Freedom … is not the same as individual happiness, nor is it security or peace and progress. It is not the state in which the arts and sciences flourish. It is not good, clean government or the greatest welfare of the greatest number.
This is not to say that freedom is inherently incompatible with all or any of these values, though it may be and sometimes will be. But the essence of freedom lies elsewhere. It is responsible choice. Freedom is not so much a right as a duty. Real freedom is not freedom from something ; that would be license. It is freedom to choose between doing or not doing something, to act one way or another, to hold one belief or the opposite. It is never a release and always a responsibility. It is not “fun” but the heaviest burden laid on man: to decide his own individual conduct as well as the conduct of society and to be responsible for both decisions.
Peter Drucker – The Freedom of Industrial Man
You won’t agree with all of the above – I’m still mulling it over – but Drucker’s emphasis on choice and responsibility is spot on.
Most aspects of our lives, both personal and public, are products of choice.

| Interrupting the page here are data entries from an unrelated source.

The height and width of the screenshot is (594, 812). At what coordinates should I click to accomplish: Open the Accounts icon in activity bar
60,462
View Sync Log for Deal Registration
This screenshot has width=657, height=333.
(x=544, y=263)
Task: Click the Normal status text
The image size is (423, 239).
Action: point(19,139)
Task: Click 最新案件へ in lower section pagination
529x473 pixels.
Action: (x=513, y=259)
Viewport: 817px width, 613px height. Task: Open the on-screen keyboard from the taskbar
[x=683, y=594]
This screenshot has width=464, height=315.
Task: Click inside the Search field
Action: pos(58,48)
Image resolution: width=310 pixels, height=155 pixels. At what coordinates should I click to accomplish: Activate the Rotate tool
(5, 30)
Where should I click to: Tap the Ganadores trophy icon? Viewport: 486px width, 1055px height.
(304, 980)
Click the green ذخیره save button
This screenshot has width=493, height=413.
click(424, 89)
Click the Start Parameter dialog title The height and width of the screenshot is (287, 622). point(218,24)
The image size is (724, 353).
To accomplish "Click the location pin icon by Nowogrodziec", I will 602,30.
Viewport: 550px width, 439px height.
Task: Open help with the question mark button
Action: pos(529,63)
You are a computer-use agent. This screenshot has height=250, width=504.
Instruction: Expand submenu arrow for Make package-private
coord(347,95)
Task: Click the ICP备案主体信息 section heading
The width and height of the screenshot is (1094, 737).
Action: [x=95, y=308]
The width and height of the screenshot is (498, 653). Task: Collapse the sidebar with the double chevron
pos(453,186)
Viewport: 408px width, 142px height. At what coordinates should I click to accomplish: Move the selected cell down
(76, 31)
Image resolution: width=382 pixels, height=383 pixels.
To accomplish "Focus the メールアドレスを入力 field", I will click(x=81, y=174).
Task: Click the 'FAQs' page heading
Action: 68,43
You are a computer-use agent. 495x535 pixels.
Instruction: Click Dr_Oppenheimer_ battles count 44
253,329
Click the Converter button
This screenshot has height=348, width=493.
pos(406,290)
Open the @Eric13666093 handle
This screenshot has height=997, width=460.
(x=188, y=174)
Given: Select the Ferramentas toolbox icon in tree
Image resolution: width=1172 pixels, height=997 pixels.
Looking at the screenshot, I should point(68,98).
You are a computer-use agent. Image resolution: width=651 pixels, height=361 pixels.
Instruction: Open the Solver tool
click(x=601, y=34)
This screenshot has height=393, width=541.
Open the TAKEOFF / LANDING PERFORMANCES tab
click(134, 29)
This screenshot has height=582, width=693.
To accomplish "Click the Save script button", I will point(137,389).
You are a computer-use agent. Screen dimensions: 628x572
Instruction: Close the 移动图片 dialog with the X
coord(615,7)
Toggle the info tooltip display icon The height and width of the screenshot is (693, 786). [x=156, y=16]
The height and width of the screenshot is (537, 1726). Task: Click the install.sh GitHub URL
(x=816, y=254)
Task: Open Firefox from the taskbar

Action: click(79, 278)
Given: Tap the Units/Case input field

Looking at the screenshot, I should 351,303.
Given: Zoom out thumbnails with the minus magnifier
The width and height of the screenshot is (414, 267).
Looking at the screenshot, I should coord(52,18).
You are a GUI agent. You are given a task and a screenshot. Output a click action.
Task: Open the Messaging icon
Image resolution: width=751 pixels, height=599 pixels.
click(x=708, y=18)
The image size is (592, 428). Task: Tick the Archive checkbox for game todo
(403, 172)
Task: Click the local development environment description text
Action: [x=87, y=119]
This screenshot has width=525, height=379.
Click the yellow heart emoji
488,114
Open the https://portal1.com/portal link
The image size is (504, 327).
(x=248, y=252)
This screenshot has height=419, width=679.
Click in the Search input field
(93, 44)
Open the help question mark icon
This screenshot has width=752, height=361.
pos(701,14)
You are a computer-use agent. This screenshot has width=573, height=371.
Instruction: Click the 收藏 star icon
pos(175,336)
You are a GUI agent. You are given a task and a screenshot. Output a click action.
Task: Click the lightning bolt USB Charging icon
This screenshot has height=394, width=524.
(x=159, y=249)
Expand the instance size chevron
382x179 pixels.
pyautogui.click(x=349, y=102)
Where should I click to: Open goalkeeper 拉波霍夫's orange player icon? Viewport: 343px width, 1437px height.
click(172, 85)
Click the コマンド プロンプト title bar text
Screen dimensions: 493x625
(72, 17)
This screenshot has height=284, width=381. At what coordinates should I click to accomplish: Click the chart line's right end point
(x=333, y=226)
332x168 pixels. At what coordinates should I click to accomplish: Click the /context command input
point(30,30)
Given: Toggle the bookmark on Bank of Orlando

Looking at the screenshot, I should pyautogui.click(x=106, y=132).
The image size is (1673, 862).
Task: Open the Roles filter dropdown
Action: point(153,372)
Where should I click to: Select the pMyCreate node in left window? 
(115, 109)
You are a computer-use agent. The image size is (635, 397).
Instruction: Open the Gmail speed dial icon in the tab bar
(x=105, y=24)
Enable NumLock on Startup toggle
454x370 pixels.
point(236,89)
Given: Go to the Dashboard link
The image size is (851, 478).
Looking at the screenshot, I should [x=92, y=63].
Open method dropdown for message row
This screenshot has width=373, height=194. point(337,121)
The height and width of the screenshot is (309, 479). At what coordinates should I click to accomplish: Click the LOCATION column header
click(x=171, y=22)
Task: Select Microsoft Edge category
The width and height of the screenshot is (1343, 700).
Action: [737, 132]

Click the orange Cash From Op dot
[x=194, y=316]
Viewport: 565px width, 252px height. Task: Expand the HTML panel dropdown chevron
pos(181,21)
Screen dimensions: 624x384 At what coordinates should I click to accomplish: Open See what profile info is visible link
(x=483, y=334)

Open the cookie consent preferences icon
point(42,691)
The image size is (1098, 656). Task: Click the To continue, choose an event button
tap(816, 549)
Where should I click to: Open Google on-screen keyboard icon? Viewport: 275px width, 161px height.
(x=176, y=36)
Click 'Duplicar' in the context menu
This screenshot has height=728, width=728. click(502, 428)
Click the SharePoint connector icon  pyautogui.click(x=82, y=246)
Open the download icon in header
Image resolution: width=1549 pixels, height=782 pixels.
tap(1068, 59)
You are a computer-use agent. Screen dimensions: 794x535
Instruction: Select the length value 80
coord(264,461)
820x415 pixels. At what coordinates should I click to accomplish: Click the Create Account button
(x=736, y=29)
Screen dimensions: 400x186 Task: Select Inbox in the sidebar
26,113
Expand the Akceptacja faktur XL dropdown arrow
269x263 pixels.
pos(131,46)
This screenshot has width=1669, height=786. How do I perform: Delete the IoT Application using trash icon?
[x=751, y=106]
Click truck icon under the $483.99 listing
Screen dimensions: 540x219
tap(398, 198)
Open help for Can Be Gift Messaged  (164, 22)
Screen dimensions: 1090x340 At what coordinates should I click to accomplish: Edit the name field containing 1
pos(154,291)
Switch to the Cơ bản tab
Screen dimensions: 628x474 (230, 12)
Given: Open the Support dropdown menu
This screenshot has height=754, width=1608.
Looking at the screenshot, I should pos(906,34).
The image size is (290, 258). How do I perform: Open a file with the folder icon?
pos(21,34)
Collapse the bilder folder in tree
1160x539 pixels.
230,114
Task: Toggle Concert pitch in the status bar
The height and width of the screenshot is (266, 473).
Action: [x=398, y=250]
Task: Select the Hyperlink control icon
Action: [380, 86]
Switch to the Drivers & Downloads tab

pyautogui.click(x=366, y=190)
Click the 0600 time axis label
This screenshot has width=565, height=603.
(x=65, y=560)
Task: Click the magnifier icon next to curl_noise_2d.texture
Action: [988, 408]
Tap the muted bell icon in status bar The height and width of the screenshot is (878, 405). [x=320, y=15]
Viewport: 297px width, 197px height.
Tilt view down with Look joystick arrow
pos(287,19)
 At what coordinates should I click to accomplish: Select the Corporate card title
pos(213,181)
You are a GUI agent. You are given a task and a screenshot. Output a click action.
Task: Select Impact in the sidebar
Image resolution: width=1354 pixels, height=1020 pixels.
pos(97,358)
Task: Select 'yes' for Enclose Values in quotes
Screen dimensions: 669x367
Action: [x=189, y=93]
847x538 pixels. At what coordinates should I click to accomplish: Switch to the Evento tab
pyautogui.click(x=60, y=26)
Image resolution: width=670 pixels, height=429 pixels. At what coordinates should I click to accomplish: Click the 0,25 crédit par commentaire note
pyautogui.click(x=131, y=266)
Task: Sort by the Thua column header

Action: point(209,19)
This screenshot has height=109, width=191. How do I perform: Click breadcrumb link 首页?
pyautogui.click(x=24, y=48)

This isn’t the same as them being directly under our control (many of the choices belong to others), but we still have choice in how we act: what to accept, what to maintain and what to seek to change.
Homework:
Look for choices that you’ve been blind to up to now. Which parts of your life – including big, permanent looking things – could do with a review?
Maintenance of the status quo is a choice that we sometimes fail to notice. What are you maintaining as if you have no choice in the matter, when perhaps you should stop? What are you ignoring that you should choose to put more energy into maintaining?
What choices are you in denial about? What have you been choosing to accept that you could – should – choose to change? Small improvements that actually happen are better than giant overhauls that don’t.